In a conventional heart attack, an obstructed artery starves the heart muscle of oxygenated blood, quickly resulting in the death of tissue and potentially permanently compromising heart function. In contrast, the heart muscle in broken-heart-syndrome patients is stunned in the adrenaline surge and appears to go into hibernation. Little tissue is lost. “The cells are alive, but mechanically or electrically disabled,” Dr. Sharkey says.
When patients are hospitalized with broken-heart syndrome, their hearts might be pumping at as little as 20% efficiency, a mark of serious heart failure, says Chet Rihal, a cardiologist and director of the catheterization clinic at Mayo Clinic, Rochester, Minn. But within 48 to 72 hours, many recover to the 60% level that is considered healthy. “It’s remarkable how quickly this will occur and how quickly they will recover,” he says.
The phenomenon was first identified in the early 1990s by Japanese researchers, who named the condition “tako-tsubo” cardiomyopathy, because in X-ray images, the left ventricle affected by broken-heart syndrome takes the shape of a vase-like pot used in Japan to trap octopuses.
“The treatment for these patients is really different” than that prescribed for patients with a conventional heart attack. For one thing, it’s risky to give a clot-buster drug to a patient without an arterial blockage, due to the potential to cause a stroke.
Doctors don’t yet understand the mechanism that causes broken-heart syndrome. Nor are there any established ways to identify people who might be susceptible to the condition or known strategies patients might adopt to reduce their risk.

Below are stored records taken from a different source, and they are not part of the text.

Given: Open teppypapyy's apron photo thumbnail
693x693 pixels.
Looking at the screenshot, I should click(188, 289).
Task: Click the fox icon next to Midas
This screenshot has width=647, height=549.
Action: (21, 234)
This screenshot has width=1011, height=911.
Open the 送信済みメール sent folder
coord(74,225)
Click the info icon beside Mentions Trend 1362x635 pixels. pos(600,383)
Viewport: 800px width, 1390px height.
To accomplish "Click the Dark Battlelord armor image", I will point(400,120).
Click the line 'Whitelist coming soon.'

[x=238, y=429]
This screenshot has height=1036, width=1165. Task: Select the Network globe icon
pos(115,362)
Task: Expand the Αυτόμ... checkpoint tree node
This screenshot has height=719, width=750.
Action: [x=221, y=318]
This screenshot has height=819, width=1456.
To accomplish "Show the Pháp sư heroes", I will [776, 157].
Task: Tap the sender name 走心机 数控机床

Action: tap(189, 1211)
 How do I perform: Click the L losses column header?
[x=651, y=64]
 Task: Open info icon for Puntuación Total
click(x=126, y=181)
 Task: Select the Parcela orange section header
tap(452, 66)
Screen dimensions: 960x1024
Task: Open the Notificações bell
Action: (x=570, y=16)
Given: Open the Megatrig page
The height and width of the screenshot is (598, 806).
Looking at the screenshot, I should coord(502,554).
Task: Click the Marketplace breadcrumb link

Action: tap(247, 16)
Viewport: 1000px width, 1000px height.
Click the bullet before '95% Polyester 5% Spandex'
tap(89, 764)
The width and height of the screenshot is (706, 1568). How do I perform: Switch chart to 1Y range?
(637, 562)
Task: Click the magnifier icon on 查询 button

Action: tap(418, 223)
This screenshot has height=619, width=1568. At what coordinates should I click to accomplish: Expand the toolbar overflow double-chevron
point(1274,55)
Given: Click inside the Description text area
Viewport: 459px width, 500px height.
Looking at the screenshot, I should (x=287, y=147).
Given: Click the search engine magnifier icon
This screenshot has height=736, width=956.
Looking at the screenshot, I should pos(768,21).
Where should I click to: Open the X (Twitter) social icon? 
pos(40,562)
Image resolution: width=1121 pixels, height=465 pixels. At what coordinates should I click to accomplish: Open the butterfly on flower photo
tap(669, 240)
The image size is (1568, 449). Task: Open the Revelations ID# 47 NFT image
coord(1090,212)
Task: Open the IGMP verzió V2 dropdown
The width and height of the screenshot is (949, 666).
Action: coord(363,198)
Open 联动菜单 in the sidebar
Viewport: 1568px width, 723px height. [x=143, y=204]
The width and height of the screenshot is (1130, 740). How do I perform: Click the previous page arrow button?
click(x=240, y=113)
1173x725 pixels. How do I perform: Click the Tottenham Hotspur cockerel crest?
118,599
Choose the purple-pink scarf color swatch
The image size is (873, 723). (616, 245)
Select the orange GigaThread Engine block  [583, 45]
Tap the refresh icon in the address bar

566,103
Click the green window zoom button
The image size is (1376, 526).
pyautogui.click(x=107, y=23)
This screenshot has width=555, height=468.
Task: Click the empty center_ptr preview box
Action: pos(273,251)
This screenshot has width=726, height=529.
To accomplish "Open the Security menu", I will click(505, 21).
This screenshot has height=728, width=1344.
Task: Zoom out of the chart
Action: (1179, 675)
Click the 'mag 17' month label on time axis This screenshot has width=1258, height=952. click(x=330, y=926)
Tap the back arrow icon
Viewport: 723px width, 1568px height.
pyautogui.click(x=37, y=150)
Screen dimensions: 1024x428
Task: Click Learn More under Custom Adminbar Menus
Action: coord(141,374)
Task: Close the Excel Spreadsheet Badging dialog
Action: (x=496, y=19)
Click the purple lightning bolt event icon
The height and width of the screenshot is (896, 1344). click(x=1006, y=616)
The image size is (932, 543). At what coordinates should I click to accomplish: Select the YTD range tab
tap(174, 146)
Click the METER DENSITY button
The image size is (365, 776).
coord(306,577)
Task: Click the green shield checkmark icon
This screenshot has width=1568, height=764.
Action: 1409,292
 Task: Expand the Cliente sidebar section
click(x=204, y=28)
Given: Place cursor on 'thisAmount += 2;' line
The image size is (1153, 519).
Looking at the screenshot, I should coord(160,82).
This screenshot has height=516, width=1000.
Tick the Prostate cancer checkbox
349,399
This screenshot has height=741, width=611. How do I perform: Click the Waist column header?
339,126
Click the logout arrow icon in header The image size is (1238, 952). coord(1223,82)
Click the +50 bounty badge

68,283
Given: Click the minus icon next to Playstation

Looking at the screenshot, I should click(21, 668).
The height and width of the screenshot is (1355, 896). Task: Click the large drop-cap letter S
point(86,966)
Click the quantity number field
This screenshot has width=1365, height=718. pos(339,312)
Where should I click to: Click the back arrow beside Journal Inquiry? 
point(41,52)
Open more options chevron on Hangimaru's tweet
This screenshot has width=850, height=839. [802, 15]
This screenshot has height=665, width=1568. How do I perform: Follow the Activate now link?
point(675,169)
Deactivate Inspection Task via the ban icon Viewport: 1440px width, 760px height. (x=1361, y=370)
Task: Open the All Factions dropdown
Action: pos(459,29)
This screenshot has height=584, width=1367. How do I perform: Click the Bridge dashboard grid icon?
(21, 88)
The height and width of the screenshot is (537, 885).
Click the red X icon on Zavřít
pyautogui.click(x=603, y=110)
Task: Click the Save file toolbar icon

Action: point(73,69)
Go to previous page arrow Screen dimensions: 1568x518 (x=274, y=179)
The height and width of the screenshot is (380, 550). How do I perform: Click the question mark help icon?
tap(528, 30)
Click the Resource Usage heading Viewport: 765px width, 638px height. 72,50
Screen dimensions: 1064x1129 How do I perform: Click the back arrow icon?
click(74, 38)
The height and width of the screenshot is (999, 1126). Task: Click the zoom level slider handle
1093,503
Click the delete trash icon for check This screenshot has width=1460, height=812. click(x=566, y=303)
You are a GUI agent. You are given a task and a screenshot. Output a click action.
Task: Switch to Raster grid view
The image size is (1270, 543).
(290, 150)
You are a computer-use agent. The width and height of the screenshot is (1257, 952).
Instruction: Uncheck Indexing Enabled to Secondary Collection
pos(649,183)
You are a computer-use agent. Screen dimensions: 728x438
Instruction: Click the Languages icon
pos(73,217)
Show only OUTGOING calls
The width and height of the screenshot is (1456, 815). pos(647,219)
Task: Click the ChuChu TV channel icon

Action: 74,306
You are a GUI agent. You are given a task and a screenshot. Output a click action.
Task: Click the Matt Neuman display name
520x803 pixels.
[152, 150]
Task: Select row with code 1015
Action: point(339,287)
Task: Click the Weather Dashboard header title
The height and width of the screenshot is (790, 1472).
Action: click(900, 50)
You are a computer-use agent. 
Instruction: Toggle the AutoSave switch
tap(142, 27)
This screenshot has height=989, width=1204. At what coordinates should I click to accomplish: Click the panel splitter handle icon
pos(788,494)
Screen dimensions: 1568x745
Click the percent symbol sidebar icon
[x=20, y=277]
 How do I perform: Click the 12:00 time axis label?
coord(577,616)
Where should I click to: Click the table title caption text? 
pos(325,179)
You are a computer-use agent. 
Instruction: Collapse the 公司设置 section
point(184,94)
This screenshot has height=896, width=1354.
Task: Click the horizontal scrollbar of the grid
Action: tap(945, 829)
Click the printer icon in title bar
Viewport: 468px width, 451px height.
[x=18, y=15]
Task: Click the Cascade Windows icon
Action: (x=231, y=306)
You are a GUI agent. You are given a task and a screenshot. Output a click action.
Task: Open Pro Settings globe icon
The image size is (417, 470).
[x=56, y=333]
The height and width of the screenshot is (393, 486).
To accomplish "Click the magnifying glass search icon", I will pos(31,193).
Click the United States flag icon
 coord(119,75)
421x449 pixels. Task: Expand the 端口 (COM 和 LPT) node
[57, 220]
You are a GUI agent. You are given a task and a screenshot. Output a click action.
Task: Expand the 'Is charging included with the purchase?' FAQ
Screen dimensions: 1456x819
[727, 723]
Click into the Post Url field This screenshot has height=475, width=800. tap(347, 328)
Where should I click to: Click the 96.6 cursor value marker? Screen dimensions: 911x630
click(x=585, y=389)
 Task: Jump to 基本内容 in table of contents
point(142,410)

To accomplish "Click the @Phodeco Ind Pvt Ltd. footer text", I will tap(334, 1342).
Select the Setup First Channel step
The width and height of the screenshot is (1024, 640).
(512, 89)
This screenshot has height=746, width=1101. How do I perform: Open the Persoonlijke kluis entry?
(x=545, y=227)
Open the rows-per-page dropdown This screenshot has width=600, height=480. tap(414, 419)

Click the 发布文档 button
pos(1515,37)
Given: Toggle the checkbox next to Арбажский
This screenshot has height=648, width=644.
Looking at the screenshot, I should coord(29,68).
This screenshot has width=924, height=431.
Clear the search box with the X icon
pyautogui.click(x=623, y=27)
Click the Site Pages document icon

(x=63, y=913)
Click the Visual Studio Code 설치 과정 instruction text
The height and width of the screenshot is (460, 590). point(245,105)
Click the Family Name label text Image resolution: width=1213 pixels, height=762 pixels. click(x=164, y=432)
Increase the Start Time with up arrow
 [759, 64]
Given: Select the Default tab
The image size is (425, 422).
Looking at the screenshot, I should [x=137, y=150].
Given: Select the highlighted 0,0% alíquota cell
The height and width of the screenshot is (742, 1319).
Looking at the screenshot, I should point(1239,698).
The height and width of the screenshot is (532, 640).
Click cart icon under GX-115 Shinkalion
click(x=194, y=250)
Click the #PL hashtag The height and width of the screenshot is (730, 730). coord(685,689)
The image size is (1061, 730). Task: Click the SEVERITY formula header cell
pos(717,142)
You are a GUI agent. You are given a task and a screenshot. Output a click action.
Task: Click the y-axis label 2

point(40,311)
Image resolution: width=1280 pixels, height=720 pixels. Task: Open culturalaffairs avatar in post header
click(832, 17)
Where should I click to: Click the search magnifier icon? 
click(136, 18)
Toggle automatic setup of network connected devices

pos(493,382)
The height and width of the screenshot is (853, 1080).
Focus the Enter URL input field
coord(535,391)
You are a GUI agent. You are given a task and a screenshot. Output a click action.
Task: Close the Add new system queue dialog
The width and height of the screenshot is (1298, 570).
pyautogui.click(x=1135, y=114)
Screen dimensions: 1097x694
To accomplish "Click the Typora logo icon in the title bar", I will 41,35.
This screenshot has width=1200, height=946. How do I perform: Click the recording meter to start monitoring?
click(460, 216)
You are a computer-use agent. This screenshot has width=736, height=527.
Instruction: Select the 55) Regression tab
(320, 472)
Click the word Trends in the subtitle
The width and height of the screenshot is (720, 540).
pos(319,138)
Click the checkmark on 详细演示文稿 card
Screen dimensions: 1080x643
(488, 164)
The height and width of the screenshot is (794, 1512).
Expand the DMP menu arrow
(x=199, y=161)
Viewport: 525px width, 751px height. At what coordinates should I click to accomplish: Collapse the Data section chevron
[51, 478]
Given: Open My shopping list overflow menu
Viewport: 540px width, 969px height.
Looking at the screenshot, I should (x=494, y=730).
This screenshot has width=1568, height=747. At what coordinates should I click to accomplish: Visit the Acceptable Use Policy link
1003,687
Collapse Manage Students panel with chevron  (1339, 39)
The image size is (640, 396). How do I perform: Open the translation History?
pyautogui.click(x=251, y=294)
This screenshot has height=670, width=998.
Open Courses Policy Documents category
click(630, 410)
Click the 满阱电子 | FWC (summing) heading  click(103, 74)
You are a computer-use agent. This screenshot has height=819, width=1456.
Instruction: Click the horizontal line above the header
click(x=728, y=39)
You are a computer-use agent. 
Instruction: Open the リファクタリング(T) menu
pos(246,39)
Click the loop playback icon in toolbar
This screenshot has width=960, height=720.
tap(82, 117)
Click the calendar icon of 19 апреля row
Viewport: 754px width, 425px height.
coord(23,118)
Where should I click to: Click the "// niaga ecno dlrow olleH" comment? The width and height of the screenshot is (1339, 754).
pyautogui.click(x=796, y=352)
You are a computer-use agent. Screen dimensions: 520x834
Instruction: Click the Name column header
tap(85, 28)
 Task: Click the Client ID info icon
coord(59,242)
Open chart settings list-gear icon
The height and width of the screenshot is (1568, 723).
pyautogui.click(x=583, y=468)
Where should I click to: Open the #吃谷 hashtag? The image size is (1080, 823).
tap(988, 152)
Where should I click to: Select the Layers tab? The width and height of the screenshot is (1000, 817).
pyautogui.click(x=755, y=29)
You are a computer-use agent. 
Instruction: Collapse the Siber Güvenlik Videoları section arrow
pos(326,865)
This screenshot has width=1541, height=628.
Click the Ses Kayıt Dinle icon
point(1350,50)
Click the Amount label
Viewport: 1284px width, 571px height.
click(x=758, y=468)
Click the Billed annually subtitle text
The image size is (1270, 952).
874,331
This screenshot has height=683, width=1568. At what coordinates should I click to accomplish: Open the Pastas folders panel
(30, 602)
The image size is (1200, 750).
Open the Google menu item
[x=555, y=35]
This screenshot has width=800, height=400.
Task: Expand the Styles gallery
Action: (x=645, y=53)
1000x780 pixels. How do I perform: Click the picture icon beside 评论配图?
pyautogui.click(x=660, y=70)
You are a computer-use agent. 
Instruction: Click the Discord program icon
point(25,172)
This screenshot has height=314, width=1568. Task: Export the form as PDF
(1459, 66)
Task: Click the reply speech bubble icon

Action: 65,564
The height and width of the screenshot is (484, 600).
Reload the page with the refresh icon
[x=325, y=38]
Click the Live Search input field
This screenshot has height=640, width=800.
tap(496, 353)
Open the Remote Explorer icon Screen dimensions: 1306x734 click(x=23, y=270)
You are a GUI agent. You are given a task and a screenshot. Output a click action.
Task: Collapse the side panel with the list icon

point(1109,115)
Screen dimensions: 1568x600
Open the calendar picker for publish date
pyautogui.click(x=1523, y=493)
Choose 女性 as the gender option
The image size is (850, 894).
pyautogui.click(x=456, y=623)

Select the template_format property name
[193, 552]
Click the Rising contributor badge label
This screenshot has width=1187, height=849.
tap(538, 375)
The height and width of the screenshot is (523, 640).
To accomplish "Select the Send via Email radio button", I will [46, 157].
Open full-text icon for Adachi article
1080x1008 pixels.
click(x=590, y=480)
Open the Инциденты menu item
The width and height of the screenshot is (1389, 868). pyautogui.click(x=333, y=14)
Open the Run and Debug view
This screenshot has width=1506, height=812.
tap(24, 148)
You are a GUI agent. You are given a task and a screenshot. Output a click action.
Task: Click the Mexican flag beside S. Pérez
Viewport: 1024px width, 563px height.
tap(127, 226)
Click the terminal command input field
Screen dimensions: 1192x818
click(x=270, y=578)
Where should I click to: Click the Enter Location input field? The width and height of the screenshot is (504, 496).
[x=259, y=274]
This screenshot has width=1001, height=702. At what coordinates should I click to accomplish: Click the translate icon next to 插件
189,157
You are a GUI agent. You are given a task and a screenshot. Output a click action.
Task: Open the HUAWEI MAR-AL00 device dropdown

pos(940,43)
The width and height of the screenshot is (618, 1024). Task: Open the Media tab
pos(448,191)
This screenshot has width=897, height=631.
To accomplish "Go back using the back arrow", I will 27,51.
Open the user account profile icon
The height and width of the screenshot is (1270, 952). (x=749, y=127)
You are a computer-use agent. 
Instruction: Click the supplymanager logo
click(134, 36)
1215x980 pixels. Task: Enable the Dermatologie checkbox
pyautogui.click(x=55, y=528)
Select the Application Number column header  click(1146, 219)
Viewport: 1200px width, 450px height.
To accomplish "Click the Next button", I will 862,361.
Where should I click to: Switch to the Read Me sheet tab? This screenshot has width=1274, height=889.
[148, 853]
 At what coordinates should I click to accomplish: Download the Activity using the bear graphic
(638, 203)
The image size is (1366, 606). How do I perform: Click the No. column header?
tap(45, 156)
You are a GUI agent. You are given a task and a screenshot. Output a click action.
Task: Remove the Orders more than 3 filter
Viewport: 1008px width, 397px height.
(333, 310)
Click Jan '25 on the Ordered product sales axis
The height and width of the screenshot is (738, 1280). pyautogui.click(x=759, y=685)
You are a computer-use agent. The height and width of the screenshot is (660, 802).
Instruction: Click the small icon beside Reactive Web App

While doctors use blood-pressure pills such as beta-blockers and ACE-inhibitors to help treat the condition, Dr. Sharkey says that about 20% of patients who suffer an attack of broken-heart syndrome are already on such medications.
“This is so powerful that with currently used doses, we haven’t found a way to block it,” he says. The problem recurs in about 10% of cases.
Triggers for broken-heart syndrome seem as varied as the number of people affected. While death of a spouse or other close family member or friend is a common cause, breakups such as a divorce or separation have also sparked the event, according to a study of 136 patients by Dr. Sharkey and his colleagues published Jan. 26 in the Journal of the American College of Cardiology.
For others, being overwhelmed by new software at work, seeing a poultry barn burn down, or losing money at a casino all have brought the condition on, doctors say.
But physical stress can cause a broken heart as well. “The emotional aspects get all the press,” says Dr. Wittstein of Johns Hopkins. “But nonemotional triggers” are at least as common. A sudden drop in blood pressure, an asthma attack, a surgical procedure, an adverse drug reaction and withdrawal from alcohol are among such causes.
One explanation for broken-heart syndrome may lie in the interaction between adrenaline and heart-muscle cells. Adrenaline causes calcium to rush into heart cells, which is how they contract, Dr. Wittstein explains. Some abnormality in the relationship may result in a calcium overload that stuns the heart.
Researchers are also identifying gene variants that may predispose some people to suffering from the condition, he says. Another question is why some events with strong emotion affect people while others don’t.